While a same general type of dynamic filter (e.g., peak filter) may
be configured for multiple audio channel signals--the specific
shape of each filter may be different. Typical HRTFs of users tend
to have a first peak at around 4-6 kHz and a main notch at around
5-7 kHz. In some embodiments, the monaural dynamic audio filters
are configured to produce such a main first peak (e.g., at around
4-6 kHz) and such a main notch (e.g., at around 5-7 kHz) that are
found in typical HRTFs. In alternate embodiments, the binaural
dynamic filters are configured to produce such a main first peak
and main notch.
[0067] The audio TLDR configuration module 320 retrieves one or
more models from the data store 235 for configuring the selected
audio TLDR. The models may be look-up tables, functions, models
that have been trained using machine learning techniques, etc., or
some combination thereof. A retrieved model maps various values of
target sound source angles to corresponding filter parameter values
such as center frequency/gain/Q triplet values. In some
embodiments, the model is represented as one or more look-up tables
that use input azimuth and/or elevation parameter values to output
linearly interpolated values for the triplet values. In some
embodiments, the look-up tables may have content values with the
azimuth and elevation parameter values defined in degrees, and as
noted previously, a coordinate system defined as follows: an
azimuth parameter value of 0.degree. is defined as straight ahead
relative to the user's head, negative values are to the left of the
user's head, and positive values are to the right of the user's
head; an elevation parameter value of 0.degree. is defined as level
with the user's head, negative values are below the user's head,
and positive values are above the user's head. In some embodiments,
the model may map any of either the received azimuth or elevation
parameter input values to the dynamic filter parameters through
interpolating one-dimensional look-up tables. In some embodiments,
the model may map both the received azimuth and elevation
parameters to dynamic filter parameters through interpolating
one-dimensional look-up tables. In some embodiments, the model may
map both the received azimuth and elevation parameter input values
to the dynamic filter parameters through interpolating
two-dimensional look-up tables. However, the latter embodiments may
have high memory and cpu requirements.
[0068] The module 320 may configure the dynamic filters of the
selected audio TLDR as frequency/gain/Q triplet values using the
retrieved model based on the input target source angle. The module
320 may use retrieved one-dimensional interpolating look-up tables
to input either one of azimuth or elevation values from the input
target sound source angle in order to obtain filter parameters such
as the center frequency/gain/Q triplet values. Alternatively, the
module 320 may use retrieved one-dimensional interpolating look-up
tables to input both azimuth and elevation values from the input
target sound source angle in order to obtain filter parameters such
as the center frequency/gain/Q triplet values. Using the
two-dimensional look-up tables allows for a much closer
approximation of a given HRTF. However, the memory requirements of
the configured TLDR also increases.
[0069] The audio TLDR configuration module 320 may configure a
fractional delay between a left and a right audio channel. The
module 320 determines an amount of delay to be applied based on the
input target location using a model (such as a look-up table)

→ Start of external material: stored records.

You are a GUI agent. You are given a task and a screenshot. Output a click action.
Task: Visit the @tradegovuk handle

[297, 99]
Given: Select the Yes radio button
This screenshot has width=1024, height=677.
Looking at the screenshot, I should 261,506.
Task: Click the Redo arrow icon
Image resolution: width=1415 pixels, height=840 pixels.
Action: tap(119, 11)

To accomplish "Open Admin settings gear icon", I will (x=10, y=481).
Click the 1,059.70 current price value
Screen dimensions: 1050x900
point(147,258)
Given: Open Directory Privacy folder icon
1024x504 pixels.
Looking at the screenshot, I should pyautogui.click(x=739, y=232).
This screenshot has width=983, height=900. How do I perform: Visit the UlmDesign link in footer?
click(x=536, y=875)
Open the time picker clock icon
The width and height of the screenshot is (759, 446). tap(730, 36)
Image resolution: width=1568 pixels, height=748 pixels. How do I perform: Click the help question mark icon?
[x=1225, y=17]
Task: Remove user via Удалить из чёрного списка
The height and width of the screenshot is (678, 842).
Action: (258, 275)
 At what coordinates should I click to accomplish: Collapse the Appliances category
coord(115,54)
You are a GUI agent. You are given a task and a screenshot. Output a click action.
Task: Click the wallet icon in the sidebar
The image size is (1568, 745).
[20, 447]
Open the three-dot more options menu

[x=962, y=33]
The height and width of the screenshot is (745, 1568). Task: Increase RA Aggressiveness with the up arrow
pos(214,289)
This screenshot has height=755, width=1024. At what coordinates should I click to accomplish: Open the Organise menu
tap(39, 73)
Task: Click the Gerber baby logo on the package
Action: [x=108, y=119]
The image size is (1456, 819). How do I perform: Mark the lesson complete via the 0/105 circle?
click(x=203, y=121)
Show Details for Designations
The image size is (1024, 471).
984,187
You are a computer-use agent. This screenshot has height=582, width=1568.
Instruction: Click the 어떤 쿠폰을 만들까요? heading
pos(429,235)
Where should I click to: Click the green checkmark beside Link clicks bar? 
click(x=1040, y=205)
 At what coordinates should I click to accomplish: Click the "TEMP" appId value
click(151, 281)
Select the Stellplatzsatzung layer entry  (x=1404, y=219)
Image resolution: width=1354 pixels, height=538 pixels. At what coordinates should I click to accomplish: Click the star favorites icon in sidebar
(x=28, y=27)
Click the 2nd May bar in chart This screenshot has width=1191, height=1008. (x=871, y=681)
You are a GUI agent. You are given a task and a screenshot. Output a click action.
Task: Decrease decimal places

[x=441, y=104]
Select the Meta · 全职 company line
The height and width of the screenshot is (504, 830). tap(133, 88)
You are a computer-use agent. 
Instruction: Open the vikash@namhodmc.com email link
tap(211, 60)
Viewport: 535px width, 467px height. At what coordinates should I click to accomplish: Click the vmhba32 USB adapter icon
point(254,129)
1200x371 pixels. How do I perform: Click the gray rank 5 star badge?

retrieved from the data store 235. The configured delay may be a
fractional delay or a non-fractional delay, and it mimics the delay
between sound hitting different ears based on a position of a sound
source relative to the user, thereby reproducing the interaural
time differences (ITD). For example, if the sound source is to the
right of a user, sound from the sound source would be rendered at
the right ear before being rendered at the left ear. The audio TLDR
configuration module 320 may determine the delays by, e.g.,
inputting the target location (e.g., azimuth and/or elevation) into
the model (e.g., a look-up table). Since single sample differences
(at a sampling frequency of 48 kHz) across the two ears of the user
are detectable by human listeners when close to 0 degrees, ideally
the fractional delays need to be implemented as a subsample delay.
However, for lower compute load requirements, the module 320 may
round the applied delays to a nearest whole sample.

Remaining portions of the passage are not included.